A new memo from former Acting U.S. Attorney General Sally Yates raises fresh questions about how closely Minneapolis police officers urged paramedics to sedate members of the public.
The preliminary report found 10 instances in which officers showed "a high degree of familiarity" with the powerful sedative ketamine, many of them expecting that simply calling paramedics would result in a person being sedated. Officers then took a "concerning level of participation in conversations with EMS regarding" injecting people with ketamine during emergency calls.
In the memo and other communications with city officials, Yates lamented that the City Council cut her firm's investigation short last summer after determining the $195,000 fee was too expensive. The city paid the firm $50,000 for the preliminary findings.
The memo is dated Feb. 1. It was given to City Council members Wednesday.
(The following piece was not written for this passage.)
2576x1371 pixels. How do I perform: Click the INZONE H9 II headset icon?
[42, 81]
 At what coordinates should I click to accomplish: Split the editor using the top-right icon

"We respect the City Council's discretion to disapprove the contract," wrote Yates in an October e-mail to city attorney Susan Segal. "We nonetheless are disappointed that our engagement will terminate without resolution and that so many of these important questions will remain unanswered."
The report also offers eight recommendations for how to answer some of these questions and improve practices, including interviewing officers on their motivations for asking for ketamine, analyzing ketamine use in Minneapolis police encounters compared to other cities and providing training to officers.
From July to September, the Atlanta-based firm where Yates works, King & Spalding, spent about 427 hours examining materials from 132 police encounters, including 122 hours of video, that took place from 2016 to 2018 and included the term "ketamine" in police reports, according to a letter from Yates. Some of the videos show people being uncooperative or aggressive toward the officers, many with signs of severe mental illness. In the majority of cases, the report said, officers acted professionally, even when dealing with difficult people.
Yet in a significant number of cases involving ketamine, the officers also diagnosed patients with "excited delirium syndrome," according to the report. Excited delirium is a controversial term among medical authorities that describes a form of potentially fatal severe agitation, and its prevalence and even its existence are a matter of debate. The Yates report says that some patients did not always show obvious signs of such a high level of agitation, and investigators found no evidence that police were trained to identify the condition.